During a session at the RCGP Annual Conference 2021 in Liverpool, the GP will take steps to allow young people to book online consultations and attend bookings alone if they have health needs. I was encouraged.
Dr. Steph Lamb, a member of the RCGP Adolescent Health Group, acknowledged that the pandemic “collateral damage” for people aged 10 to 24 is “imbalanced” and that underprivileged adolescents are most likely to suffer.
This follows a letter from a GP group that warned last October. “Myriad” long-term health problems for young people Others as a result of ongoing social restrictions.
The delegation heard that obesity, exercise rate, and sleep patterns were all adversely affected by the pandemic. All of these affect the overall health of young people. It was also pointed out that the digital divide has deteriorated over the last two years, affecting children’s access to education and medical services.

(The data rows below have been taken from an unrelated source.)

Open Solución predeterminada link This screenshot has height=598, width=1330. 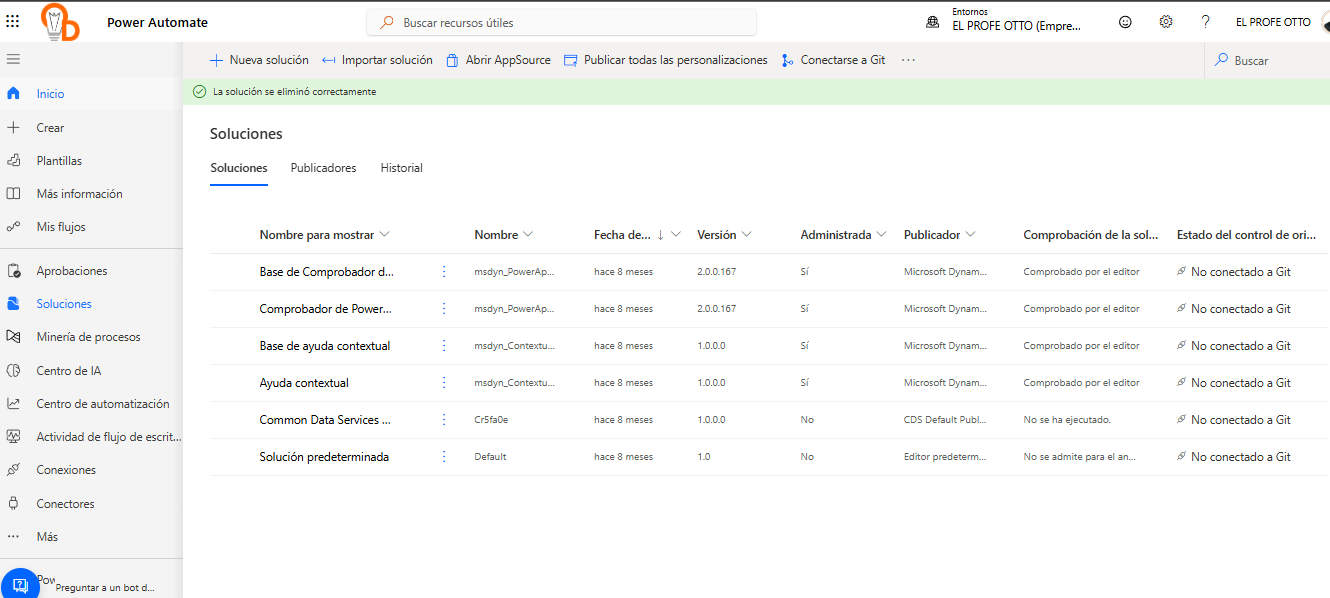tap(325, 456)
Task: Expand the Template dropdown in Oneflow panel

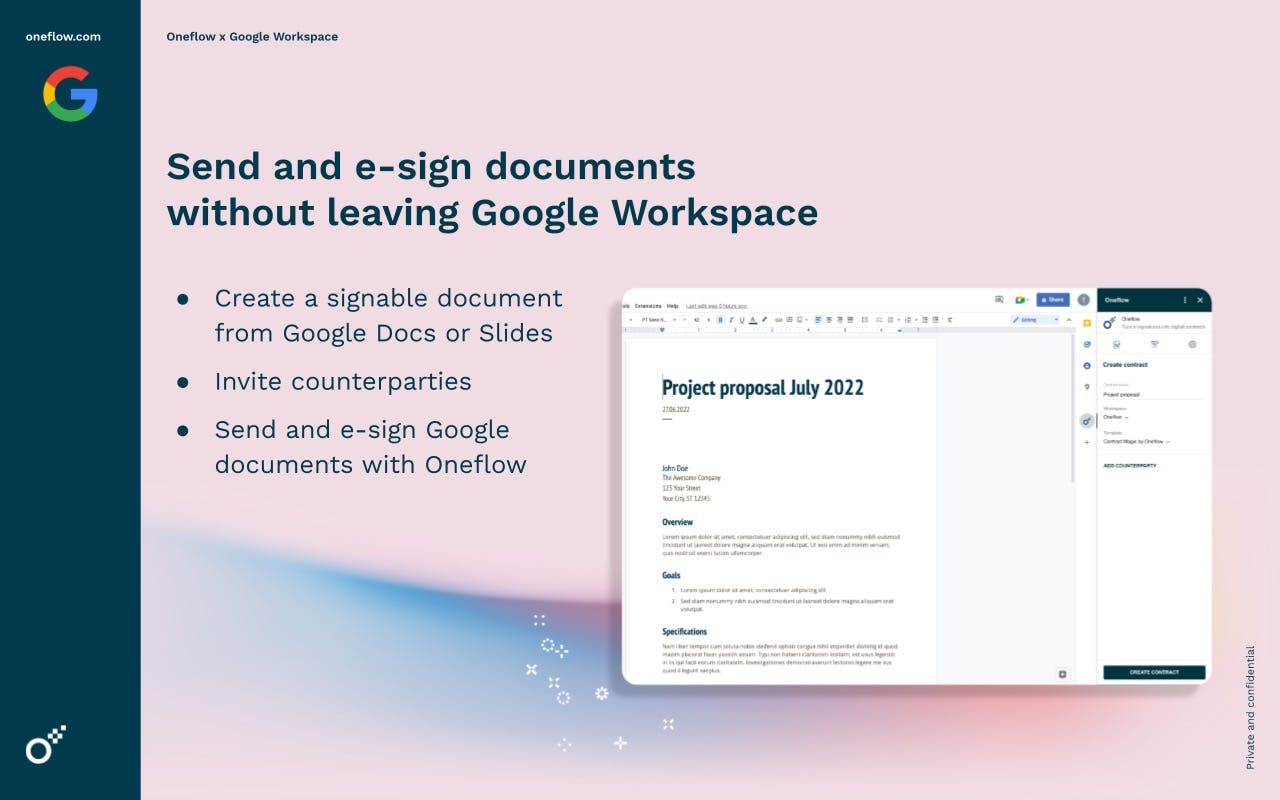Action: [1137, 441]
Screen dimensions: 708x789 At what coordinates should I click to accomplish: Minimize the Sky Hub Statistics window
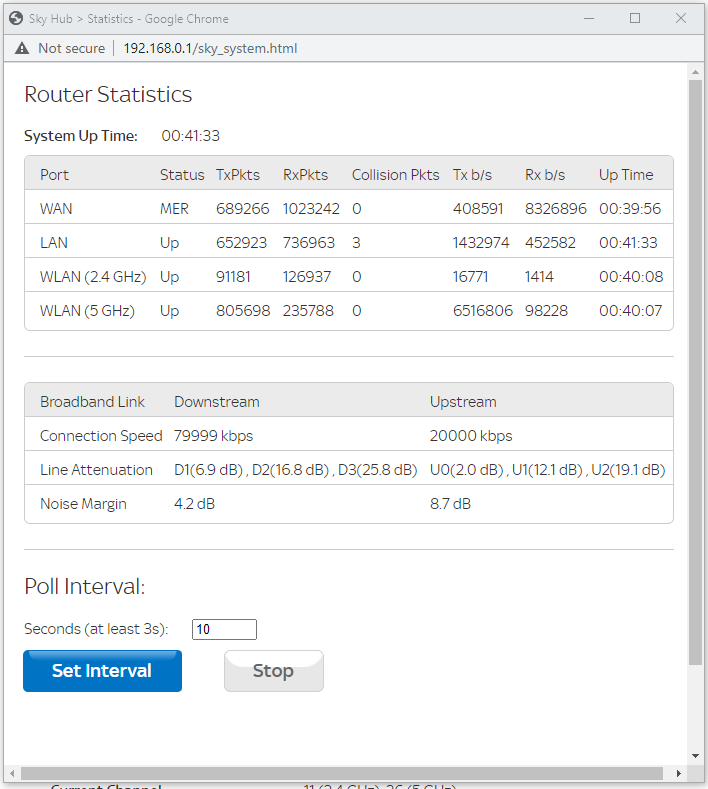[x=589, y=18]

Dr. Lam said it is especially important to give access to the GP to young people suffering from mental health problems since the blockade. She states: Placed to help them.
“In mental health, we know that if you are in a position to do early intervention, it can affect your life course-you pick them up and support them, and get proper treatment fast enough. If you do, you may interfere with the life course of serious mental health problems that have really strong evidence.
A January survey found that more than half of patients aged 11-18 years were referred to the Child and Adolescent Mental Health Services (CAMHS) by the GP. Rejected for treatment..
Dr Emma Park, a GP trainer and member of the RCGP’s Adolescent Clinical Interest Group, told the GP that changes could be made at the individual and clinical level so that young people are not left behind as a result of pandemic pressure.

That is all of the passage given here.